Comment 19 Miroslav Vadkerti 2016-01-26 09:19:28 UTC
This update broke renaming of the devices on our machines.

We have:

# cat /etc/sysconfig/network-scripts/ifcfg-lblnet
DEVICE=lblnet
BOOTPROTO=static
IPADDR=10.0.0.2
NETMASK=255.255.255.0
IPV6INIT=yes
IPV6ADDR=fd00:0::2/64
IPV6_AUTOCONF=no
NM_CONTROLLED=yes
ONBOOT=yes

TYPE=Ethernet
HWADDR=c4:34:6b:ac:98:8d

If I downgrade udev, everything works.

Comment 22 Radka Brychtova 2016-03-29 12:03:15 UTC
Swapping MAC addresses don't caused any duplicates in /etc/udev/rules.d/70-persistent-net.rules

Actually manual swap just rename devices and create new records in /etc/udev/rules.d/70-persistent-net.rules .

If for swapping is used "clone filed" in advanced setting, result may caused problems, because this way of swapping MAC addresses is not recommended (supported).

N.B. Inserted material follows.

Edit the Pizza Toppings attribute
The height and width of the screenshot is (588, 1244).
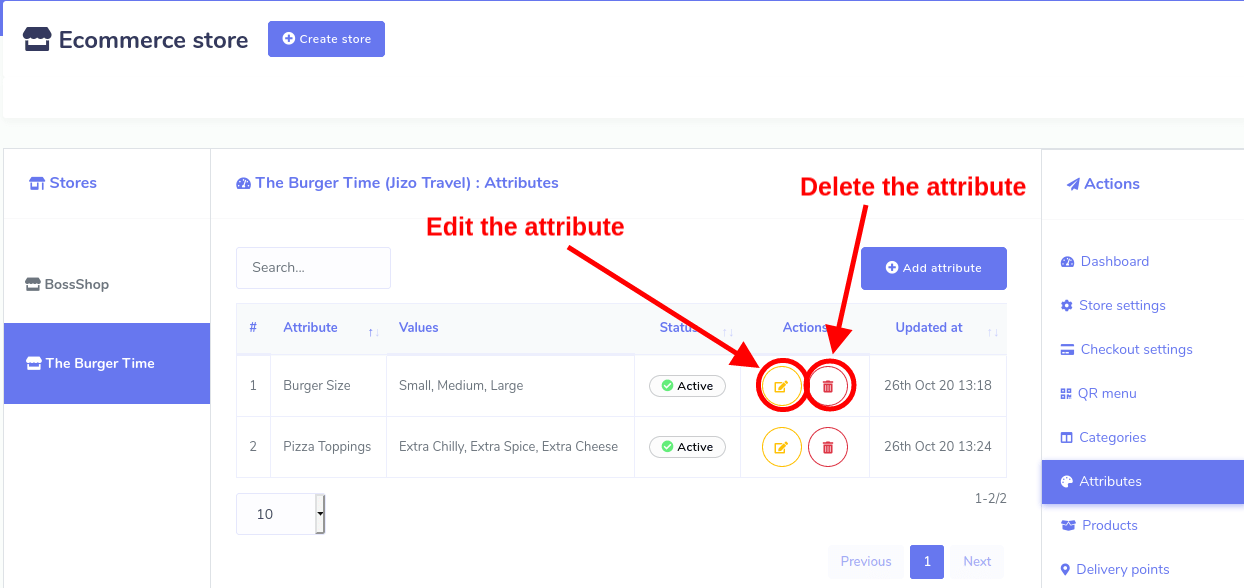pyautogui.click(x=781, y=447)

Since I was not able reproduce the scenario of duplicates records, verified Sanity only.

Comment 24 errata-xmlrpc 2016-05-11 00:25:45 UTC
Since the problem described in this bug report should be
resolved in a recent advisory, it has been closed with a
resolution of ERRATA.

For information on the advisory, and where to find the updated
files, follow the link below.

If the solution does not work for you, open a new bug report.